Your goal
Write out every entry below exactly as it appears. Pictures do not belong in the copy.

# # #

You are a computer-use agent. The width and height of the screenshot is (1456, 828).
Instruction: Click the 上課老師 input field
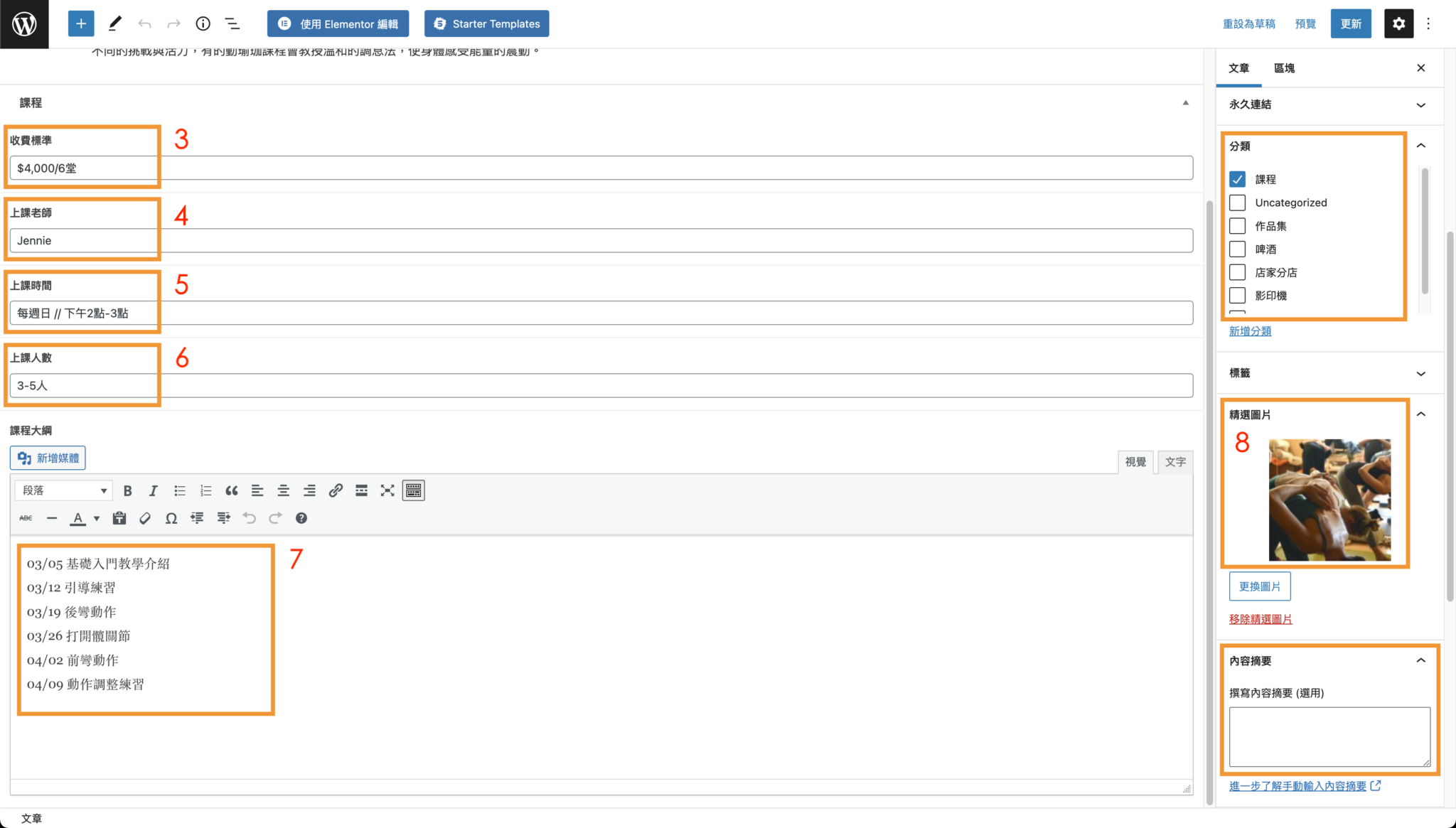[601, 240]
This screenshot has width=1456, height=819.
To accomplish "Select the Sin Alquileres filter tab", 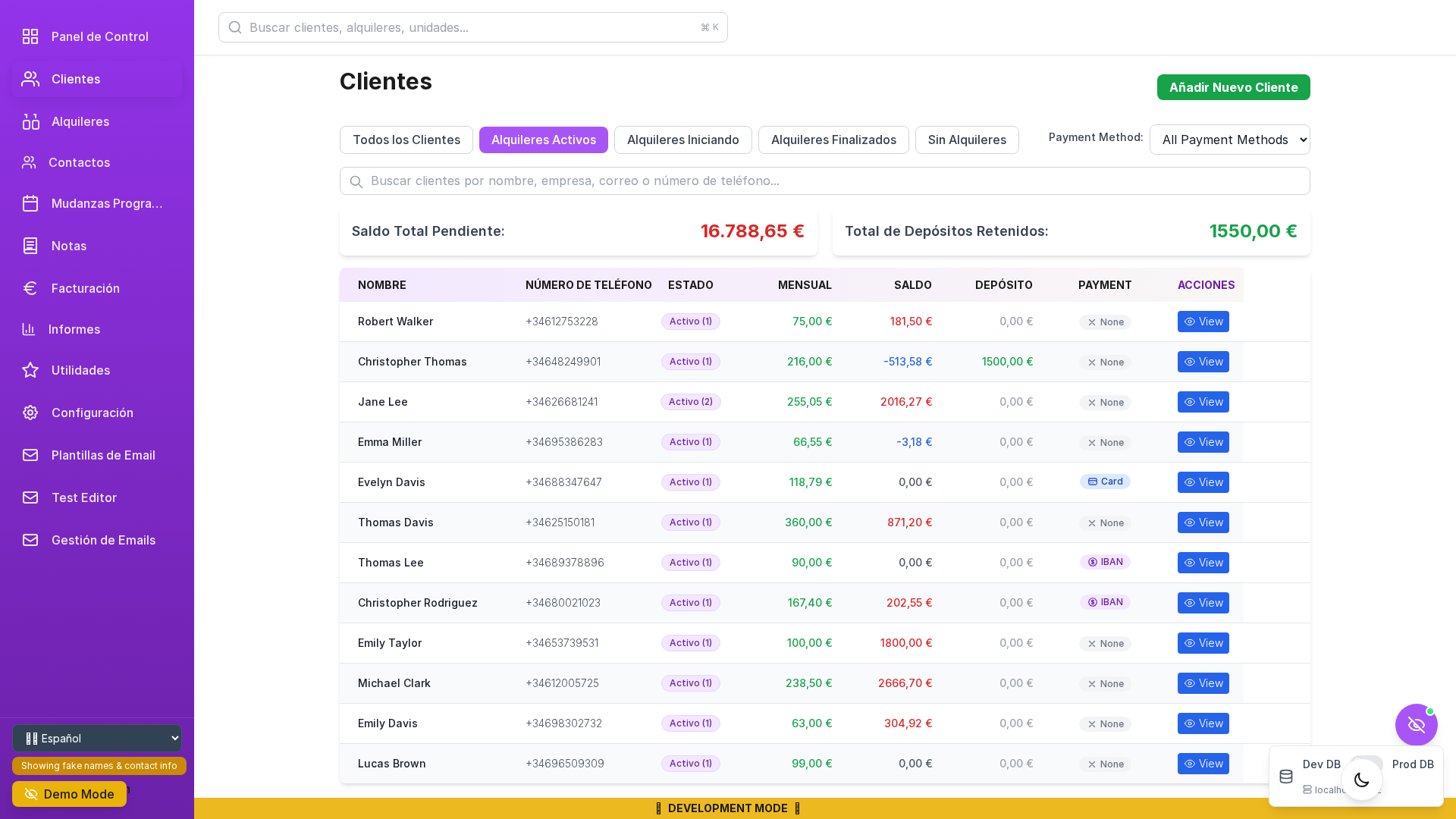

# # #

Reply to the task
You are a computer-use agent. The width and height of the screenshot is (1456, 828).
Instruction: Click the 上課老師 input field
[601, 240]
This screenshot has width=1456, height=819.
To accomplish "Select the Sin Alquileres filter tab", 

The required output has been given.